Rejected Alternatives
Futures-Based API
Instead of having a blocking API, we could have an asynchronous API. In this API, each function would immediately return a Future even before any network I/O had been initiated. Then, clients could use Future.get() and other methods of the Future class to wait for and handle results.
In general, Future-based APIs are helpful for when you expect to have a very large number of requests in flight at a time, and you don't want to devote a thread to each one. However, in the AdministrativeClient, we don't expect there to be a very large number of requests in flight at once. Some AdministrativeClient methods, such as getAllBrokerVersions or getAllGroups, talk to all brokers, so there is no need to have multiple such requests going on at once. Others, such as AddTopics or DeleteTopics, already support batching at the RPC layer,obviating the need for multiple topic addition or deletion requests to be sent at the same time.
Synchronous APIs are easier to understand and use, so it makes sense to implement them first. If we decide we need future-based APIs later, we can always add them.
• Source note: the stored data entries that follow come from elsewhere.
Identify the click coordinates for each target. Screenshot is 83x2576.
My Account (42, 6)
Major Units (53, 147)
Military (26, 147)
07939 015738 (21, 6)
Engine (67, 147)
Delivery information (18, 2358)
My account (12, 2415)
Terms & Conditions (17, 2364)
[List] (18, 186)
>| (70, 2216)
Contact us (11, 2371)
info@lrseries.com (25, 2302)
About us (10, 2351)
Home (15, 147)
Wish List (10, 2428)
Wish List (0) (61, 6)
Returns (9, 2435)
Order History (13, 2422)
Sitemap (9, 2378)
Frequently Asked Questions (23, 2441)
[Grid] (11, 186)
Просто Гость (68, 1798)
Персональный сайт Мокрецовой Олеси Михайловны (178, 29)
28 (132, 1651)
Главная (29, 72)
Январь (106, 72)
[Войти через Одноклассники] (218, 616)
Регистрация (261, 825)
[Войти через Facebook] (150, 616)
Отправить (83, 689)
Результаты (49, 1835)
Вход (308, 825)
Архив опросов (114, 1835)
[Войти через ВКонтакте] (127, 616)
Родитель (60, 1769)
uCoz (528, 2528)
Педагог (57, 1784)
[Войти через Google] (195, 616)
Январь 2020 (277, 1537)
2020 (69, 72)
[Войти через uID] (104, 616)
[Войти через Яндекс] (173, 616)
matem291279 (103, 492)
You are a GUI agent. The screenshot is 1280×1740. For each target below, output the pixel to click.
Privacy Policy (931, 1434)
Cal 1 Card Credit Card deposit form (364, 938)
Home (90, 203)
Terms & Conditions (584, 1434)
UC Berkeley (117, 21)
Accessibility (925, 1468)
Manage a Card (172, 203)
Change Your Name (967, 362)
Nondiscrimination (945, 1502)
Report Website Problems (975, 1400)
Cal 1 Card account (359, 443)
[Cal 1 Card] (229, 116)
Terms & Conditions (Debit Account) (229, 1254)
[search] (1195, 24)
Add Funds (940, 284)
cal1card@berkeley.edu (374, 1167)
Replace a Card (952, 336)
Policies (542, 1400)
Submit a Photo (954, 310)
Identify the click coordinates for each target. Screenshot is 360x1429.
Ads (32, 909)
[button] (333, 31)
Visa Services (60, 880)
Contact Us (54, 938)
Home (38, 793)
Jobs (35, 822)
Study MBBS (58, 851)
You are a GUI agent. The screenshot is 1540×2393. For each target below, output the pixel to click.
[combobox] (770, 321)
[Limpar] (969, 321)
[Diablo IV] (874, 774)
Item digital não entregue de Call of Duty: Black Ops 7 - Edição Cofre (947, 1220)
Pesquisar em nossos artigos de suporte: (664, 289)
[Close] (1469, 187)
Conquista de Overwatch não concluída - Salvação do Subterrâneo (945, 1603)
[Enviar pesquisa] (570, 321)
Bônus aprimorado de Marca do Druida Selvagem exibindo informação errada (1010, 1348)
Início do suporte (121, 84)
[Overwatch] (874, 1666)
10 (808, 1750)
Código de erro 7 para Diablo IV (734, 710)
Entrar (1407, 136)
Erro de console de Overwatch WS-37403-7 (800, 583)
MultipleKafkaException instead of Try<>
Batch APIs can be awkward, because some elements of the batch might succeed even while others fail. The API proposed here manages this issue by introducing the Try<> class, which can represent either a value or a failure exception, and using constructs such as Maps of nodes to Try<Result>. Another approach would be to throw an exception in these cases instead of returning a value in the map. Because multiple exceptions could be thrown for each element in the batch, we would have to introduce a new exception which can contain multiple exceptions-- call it MultipleKafkaException.
Ultimately, we came to the conclusion that MultipleKafkaException would be more awkward to work with than Try. In the case of APIs such as getAllBrokerVersions, if one broker succeeded and another failed, how does the developer get access to the successful return value when an exception is thrown? Functions in Java can return a value or throw an exception, but not both. The return value would have to be inside the exception, which is unintuitive.
Future Work
We would like to add more functionality to the AdminClient
as soon as it becomes available on the brokers. For example, we would like to add a way of altering topics that already exist. We would also like to add management APIs for ACLs, or the functionality of GetOffsetShell.